### ASSIGNMENT
Return the lines from the start of the data through the line with "Task: Select the oplate2-5C9CAF device name". Include both of those lines and no others.

### GIVEN RECORDS
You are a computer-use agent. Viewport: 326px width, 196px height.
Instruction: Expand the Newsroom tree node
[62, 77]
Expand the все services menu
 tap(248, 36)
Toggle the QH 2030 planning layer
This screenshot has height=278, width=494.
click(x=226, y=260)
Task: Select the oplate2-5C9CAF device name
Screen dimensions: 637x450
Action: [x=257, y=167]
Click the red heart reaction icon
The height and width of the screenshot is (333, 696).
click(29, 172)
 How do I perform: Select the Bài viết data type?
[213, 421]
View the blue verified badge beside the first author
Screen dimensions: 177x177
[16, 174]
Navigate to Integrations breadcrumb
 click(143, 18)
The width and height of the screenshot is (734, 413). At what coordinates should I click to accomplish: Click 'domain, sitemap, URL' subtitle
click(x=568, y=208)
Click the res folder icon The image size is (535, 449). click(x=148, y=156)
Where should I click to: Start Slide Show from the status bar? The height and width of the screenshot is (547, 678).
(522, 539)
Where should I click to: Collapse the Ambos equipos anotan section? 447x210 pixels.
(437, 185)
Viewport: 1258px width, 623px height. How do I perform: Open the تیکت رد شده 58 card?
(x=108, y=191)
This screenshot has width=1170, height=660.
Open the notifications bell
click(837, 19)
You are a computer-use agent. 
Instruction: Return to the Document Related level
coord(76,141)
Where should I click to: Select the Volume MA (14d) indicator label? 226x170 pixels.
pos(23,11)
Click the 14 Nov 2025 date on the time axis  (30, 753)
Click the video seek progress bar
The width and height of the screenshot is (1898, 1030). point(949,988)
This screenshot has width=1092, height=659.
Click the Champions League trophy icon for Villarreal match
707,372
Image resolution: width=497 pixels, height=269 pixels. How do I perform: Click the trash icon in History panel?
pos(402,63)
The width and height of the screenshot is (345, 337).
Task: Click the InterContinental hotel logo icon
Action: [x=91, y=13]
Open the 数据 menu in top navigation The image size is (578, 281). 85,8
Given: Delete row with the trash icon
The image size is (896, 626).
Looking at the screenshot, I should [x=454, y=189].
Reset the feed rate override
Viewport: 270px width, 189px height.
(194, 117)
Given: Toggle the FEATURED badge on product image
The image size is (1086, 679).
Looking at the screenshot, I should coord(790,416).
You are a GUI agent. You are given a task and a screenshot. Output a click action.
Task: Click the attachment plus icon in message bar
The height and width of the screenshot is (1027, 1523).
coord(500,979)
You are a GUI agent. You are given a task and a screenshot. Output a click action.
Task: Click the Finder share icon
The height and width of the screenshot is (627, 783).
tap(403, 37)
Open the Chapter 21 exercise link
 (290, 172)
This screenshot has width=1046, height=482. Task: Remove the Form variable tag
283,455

### ANSWER BOX
You are a computer-use agent. Viewport: 326px width, 196px height.
Instruction: Expand the Newsroom tree node
[62, 77]
Expand the все services menu
 tap(248, 36)
Toggle the QH 2030 planning layer
This screenshot has height=278, width=494.
click(x=226, y=260)
Task: Select the oplate2-5C9CAF device name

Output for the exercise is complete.